**EXERCISE DIRECTIONS:** The lines to return are those from the line holding "You are a computer-use" through the last line of the entries below, both included, written exactly and without pictures.

[Stored data entries]
__________
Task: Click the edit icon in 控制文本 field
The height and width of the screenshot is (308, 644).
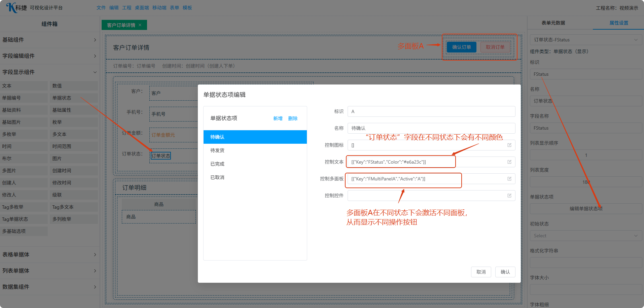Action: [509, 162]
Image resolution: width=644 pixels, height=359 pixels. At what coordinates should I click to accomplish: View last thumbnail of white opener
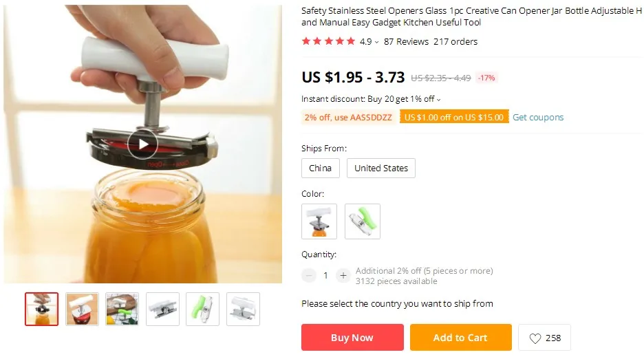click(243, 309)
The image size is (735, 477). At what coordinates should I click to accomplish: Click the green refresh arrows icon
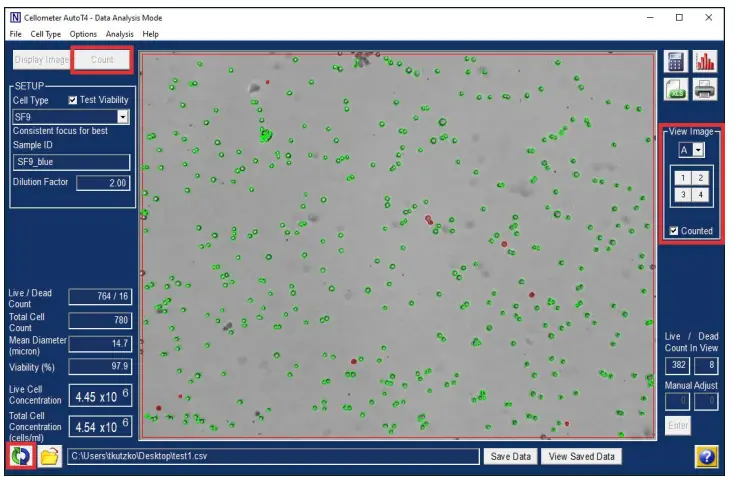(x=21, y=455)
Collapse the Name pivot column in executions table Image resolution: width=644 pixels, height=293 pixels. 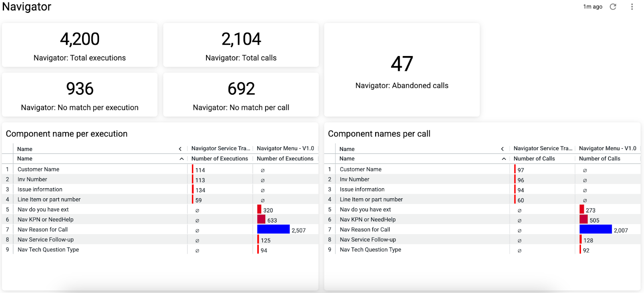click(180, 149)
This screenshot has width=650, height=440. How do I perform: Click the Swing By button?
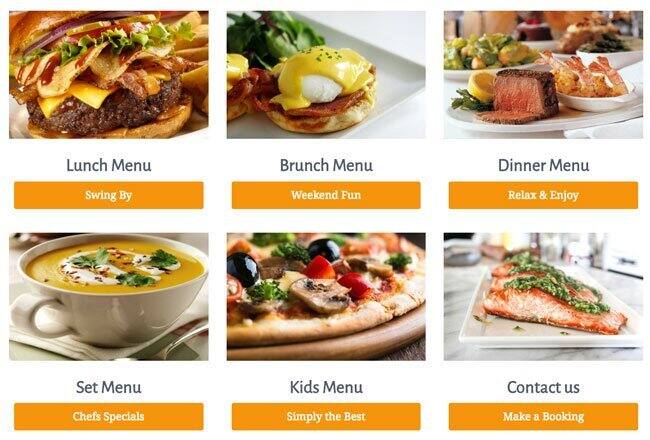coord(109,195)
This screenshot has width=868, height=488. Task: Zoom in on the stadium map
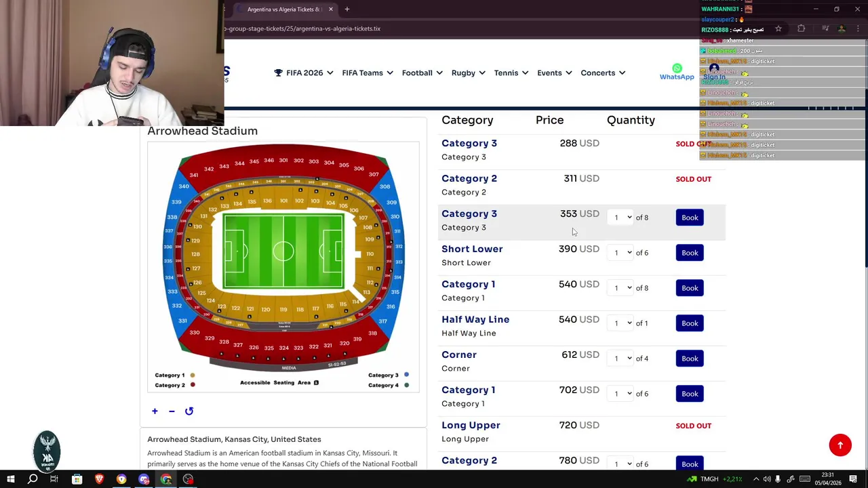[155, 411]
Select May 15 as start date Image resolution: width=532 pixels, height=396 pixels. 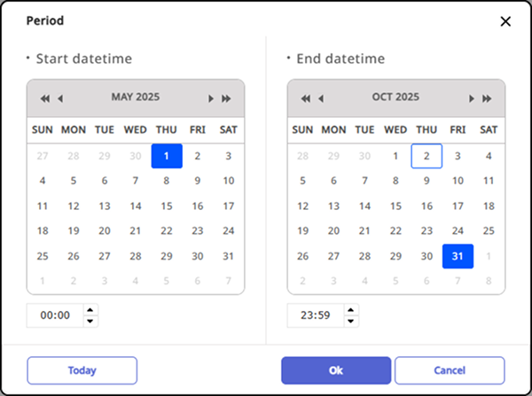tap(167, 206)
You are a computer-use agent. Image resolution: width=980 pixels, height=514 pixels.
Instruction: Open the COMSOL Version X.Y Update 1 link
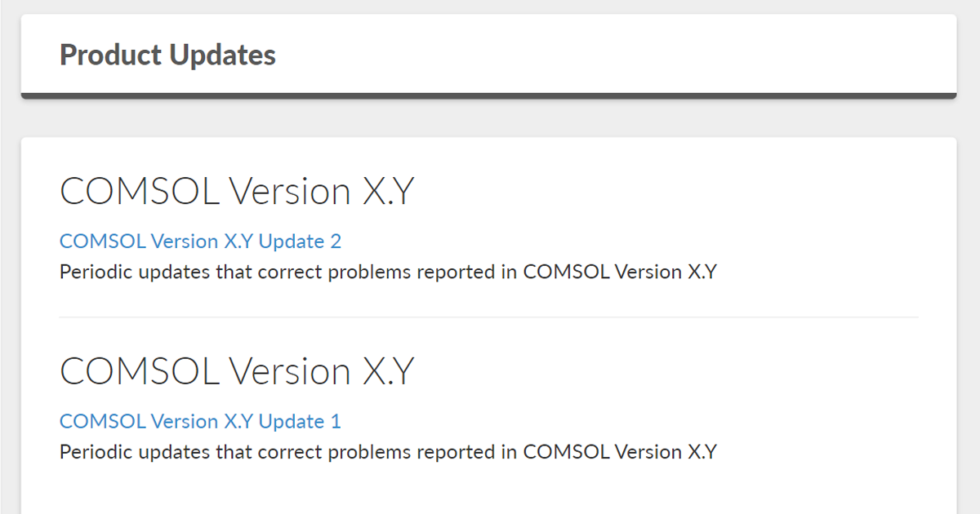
__________
**SOLUTION FOR THIS TASK:**
You are a computer-use agent. Image resolution: width=980 pixels, height=514 pixels.
Instruction: Open the COMSOL Version X.Y Update 1 link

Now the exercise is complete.